Вот чертовка! Проснулся бывший зэк от обиды и холода. Неуютно как-то. Накинул белый халат с надписью Hilton, а сверху еще пледом укрылся и вышел тихонько из спальни. В номере и правда прохладно. Тихо. Только крупные капли в стекло стучат, и круги от фонарей расплываются неровными радугами.
Включил на кухне чайник. Устроился на диванчике у плиты и коленки подобрал. Стал согреваться. Воспоминания не отпускали. Где-то там, в уголках памяти, хранились образы, тронув которые, можно было вытащить цепочки прошедших событий.

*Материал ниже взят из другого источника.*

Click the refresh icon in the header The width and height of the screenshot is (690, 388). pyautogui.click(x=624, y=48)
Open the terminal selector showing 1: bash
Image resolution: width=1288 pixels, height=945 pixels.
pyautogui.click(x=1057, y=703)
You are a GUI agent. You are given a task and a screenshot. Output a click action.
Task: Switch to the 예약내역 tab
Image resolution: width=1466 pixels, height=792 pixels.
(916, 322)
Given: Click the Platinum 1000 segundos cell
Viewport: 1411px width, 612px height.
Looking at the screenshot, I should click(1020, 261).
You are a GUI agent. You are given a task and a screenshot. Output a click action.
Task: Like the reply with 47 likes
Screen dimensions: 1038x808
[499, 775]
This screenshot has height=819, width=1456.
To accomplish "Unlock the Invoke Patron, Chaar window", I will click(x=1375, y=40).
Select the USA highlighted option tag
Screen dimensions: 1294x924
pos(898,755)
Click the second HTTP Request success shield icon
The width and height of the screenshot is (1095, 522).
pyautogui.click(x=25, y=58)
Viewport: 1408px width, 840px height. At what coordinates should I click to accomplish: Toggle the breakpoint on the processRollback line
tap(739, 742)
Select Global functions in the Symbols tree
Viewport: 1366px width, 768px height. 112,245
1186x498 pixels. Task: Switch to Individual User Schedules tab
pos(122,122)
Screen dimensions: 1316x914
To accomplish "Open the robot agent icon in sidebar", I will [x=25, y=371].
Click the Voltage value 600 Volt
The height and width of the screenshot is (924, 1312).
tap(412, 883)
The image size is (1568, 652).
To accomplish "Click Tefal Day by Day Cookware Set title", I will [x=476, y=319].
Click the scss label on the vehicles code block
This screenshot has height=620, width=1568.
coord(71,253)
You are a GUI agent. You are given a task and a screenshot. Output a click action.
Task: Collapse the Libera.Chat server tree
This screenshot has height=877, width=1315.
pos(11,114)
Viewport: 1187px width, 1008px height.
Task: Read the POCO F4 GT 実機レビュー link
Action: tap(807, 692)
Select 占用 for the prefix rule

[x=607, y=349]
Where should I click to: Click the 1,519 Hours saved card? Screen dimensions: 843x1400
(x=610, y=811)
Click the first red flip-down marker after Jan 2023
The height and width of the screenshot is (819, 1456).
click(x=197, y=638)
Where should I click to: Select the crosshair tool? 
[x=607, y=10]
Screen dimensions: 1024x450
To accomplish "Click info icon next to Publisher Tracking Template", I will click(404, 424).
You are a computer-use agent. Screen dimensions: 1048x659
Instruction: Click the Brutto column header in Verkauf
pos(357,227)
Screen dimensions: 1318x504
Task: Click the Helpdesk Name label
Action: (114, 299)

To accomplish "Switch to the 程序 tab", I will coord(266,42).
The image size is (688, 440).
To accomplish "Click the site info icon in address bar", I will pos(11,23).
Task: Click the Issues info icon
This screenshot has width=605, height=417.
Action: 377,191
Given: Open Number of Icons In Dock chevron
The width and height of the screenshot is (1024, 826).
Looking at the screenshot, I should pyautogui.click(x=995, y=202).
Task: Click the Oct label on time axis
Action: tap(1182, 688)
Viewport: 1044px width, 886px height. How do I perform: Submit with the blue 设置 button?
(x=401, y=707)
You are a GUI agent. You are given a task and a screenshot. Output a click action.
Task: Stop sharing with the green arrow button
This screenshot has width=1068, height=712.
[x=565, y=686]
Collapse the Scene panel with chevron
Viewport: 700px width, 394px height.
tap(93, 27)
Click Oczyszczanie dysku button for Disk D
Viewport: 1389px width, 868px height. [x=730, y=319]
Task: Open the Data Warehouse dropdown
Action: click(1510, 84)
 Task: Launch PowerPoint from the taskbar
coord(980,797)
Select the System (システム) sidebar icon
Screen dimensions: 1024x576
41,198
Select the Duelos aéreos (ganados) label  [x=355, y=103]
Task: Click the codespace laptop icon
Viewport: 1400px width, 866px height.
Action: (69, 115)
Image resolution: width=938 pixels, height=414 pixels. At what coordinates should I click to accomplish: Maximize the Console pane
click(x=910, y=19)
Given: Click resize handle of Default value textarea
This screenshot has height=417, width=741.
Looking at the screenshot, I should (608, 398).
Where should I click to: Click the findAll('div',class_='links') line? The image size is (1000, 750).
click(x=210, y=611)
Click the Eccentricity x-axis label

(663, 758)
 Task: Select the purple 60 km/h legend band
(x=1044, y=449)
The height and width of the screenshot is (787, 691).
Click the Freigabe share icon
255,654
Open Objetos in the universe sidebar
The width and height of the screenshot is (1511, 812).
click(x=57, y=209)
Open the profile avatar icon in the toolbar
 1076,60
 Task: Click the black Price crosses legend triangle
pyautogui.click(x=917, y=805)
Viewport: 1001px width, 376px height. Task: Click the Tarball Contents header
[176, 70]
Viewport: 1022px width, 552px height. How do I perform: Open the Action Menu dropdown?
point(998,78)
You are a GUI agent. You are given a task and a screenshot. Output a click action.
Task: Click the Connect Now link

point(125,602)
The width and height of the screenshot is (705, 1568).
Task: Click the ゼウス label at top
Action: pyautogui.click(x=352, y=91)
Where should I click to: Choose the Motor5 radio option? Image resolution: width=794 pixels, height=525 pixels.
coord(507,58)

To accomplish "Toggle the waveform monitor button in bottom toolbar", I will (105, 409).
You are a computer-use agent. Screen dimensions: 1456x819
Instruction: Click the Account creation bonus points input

Однажды Орлов вызвал к себе в кабинет бывшего художника, быстро переквалифицировавшегося в дизайнера, и поделился идеей построить три современные «деревушки» в Подмосковье. Места для стройки он уже подобрал, дело за проектом. Идея Саве понравилась — современный автономный поселок, в котором пятистенки из кедровых бревен, крыши из испанского камыша, немецкая бытовая техника, американские информационные технологии, итальянская мебель, японские телевизоры. В каждой «деревеньке» свой ресторан со стеклянным полом над аквариумом, где плавает финская форель и норвежская семга. С одной стороны, это были инвестиции в недвижимость, с другой стороны, реклама товаров, которые можно купить в «Паленке». Так зародились Березовка, Ольховка и Калиновка.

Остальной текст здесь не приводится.